[The problem]:
For the entries below, copy exactly the line that contains "Where should I" through the line that contains "Task: Edit the", both ends included, and exclude all pictures.

Collected data entries:
[Start of Attachment]
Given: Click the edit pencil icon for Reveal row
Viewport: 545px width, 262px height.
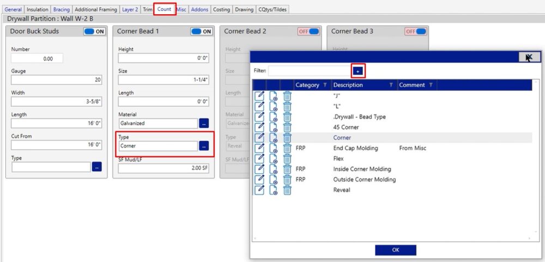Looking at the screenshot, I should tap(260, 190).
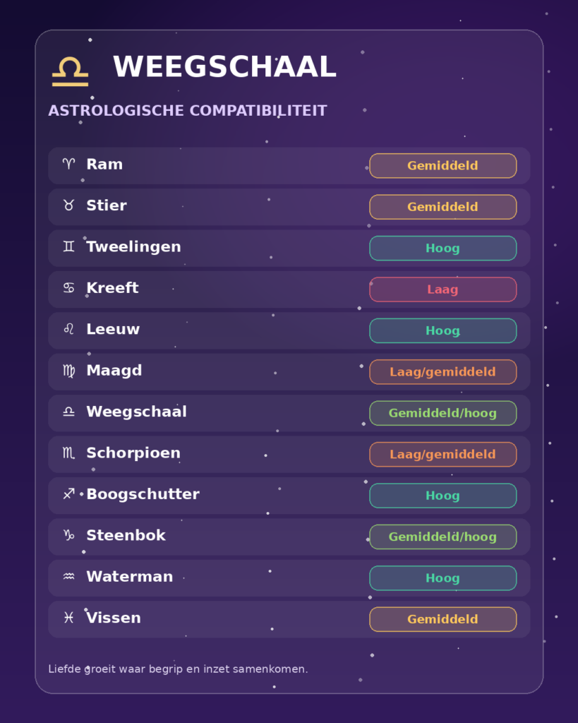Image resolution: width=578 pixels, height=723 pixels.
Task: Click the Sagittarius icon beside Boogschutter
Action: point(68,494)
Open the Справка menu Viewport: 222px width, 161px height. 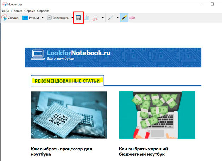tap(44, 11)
[End of Attachment]
[Start of Attachment]
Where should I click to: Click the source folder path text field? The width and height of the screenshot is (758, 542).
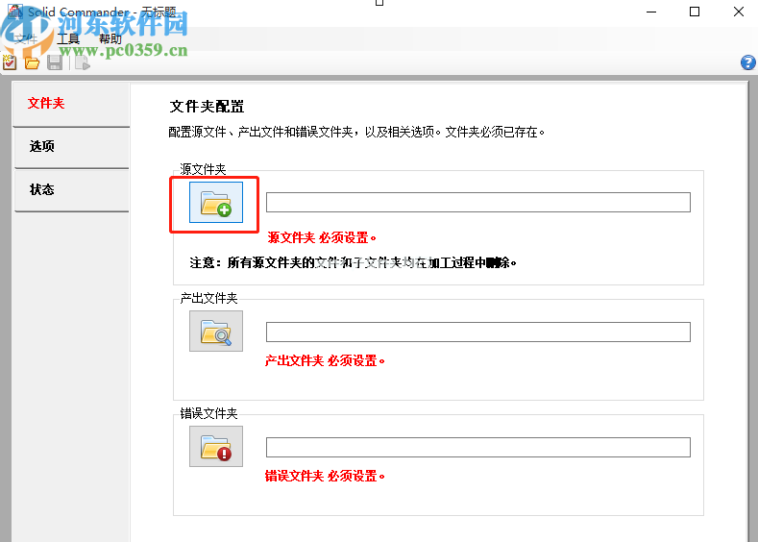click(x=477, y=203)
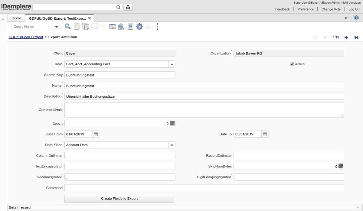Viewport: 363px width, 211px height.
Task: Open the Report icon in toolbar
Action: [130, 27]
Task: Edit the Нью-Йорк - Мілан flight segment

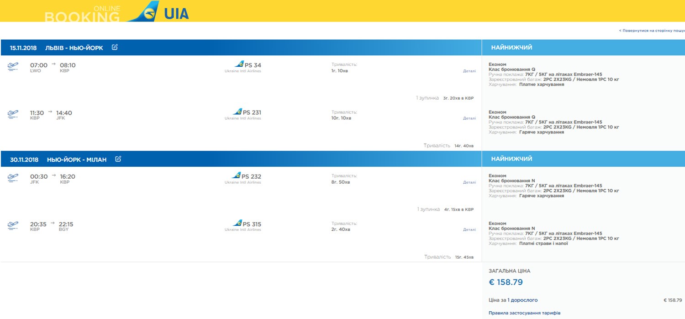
[End of Attachment]
[Output]:
Where should I click to: Click the source folder path text field? The width and height of the screenshot is (758, 542).
click(x=477, y=203)
Viewport: 363px width, 211px height.
Task: Open the Report icon in toolbar
Action: [130, 27]
Task: Edit the Нью-Йорк - Мілан flight segment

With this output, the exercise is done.